── Entries supplied ──

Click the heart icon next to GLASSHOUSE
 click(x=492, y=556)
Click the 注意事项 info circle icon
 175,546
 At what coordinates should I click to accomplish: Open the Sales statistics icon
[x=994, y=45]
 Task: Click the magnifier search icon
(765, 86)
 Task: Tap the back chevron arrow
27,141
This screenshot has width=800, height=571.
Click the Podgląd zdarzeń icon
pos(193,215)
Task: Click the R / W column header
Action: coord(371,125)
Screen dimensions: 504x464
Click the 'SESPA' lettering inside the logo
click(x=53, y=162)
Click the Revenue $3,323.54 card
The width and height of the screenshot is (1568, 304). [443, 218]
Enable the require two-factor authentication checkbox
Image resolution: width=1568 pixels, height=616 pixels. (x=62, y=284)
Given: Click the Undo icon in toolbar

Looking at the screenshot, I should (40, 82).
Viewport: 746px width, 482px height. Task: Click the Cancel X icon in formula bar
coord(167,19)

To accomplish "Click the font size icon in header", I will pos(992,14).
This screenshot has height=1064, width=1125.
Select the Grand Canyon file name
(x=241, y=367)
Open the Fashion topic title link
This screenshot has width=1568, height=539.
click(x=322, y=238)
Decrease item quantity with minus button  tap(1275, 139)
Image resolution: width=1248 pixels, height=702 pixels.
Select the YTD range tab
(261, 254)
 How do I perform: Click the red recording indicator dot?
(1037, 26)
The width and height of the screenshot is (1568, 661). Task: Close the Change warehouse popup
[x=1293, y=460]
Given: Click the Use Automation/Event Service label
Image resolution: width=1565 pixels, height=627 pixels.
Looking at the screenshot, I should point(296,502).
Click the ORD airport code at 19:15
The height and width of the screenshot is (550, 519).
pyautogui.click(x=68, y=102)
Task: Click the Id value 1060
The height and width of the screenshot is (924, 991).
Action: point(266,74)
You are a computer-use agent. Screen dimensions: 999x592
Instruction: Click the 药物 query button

───

> [What you should do]:
Give each entry again, spelled exactly as shown.

> [Exercise response]:
Click the heart icon next to GLASSHOUSE
 click(x=492, y=556)
Click the 注意事项 info circle icon
 175,546
 At what coordinates should I click to accomplish: Open the Sales statistics icon
[x=994, y=45]
 Task: Click the magnifier search icon
(765, 86)
 Task: Tap the back chevron arrow
27,141
This screenshot has width=800, height=571.
Click the Podgląd zdarzeń icon
pos(193,215)
Task: Click the R / W column header
Action: coord(371,125)
Screen dimensions: 504x464
Click the 'SESPA' lettering inside the logo
click(x=53, y=162)
Click the Revenue $3,323.54 card
The width and height of the screenshot is (1568, 304). [443, 218]
Enable the require two-factor authentication checkbox
Image resolution: width=1568 pixels, height=616 pixels. (x=62, y=284)
Given: Click the Undo icon in toolbar

Looking at the screenshot, I should (40, 82).
Viewport: 746px width, 482px height. Task: Click the Cancel X icon in formula bar
coord(167,19)

To accomplish "Click the font size icon in header", I will pos(992,14).
This screenshot has height=1064, width=1125.
Select the Grand Canyon file name
(x=241, y=367)
Open the Fashion topic title link
This screenshot has width=1568, height=539.
click(x=322, y=238)
Decrease item quantity with minus button  tap(1275, 139)
Image resolution: width=1248 pixels, height=702 pixels.
Select the YTD range tab
(261, 254)
 How do I perform: Click the red recording indicator dot?
(1037, 26)
The width and height of the screenshot is (1568, 661). Task: Close the Change warehouse popup
[x=1293, y=460]
Given: Click the Use Automation/Event Service label
Image resolution: width=1565 pixels, height=627 pixels.
Looking at the screenshot, I should point(296,502).
Click the ORD airport code at 19:15
The height and width of the screenshot is (550, 519).
pyautogui.click(x=68, y=102)
Task: Click the Id value 1060
The height and width of the screenshot is (924, 991).
Action: point(266,74)
You are a computer-use agent. Screen dimensions: 999x592
Instruction: Click the 药物 query button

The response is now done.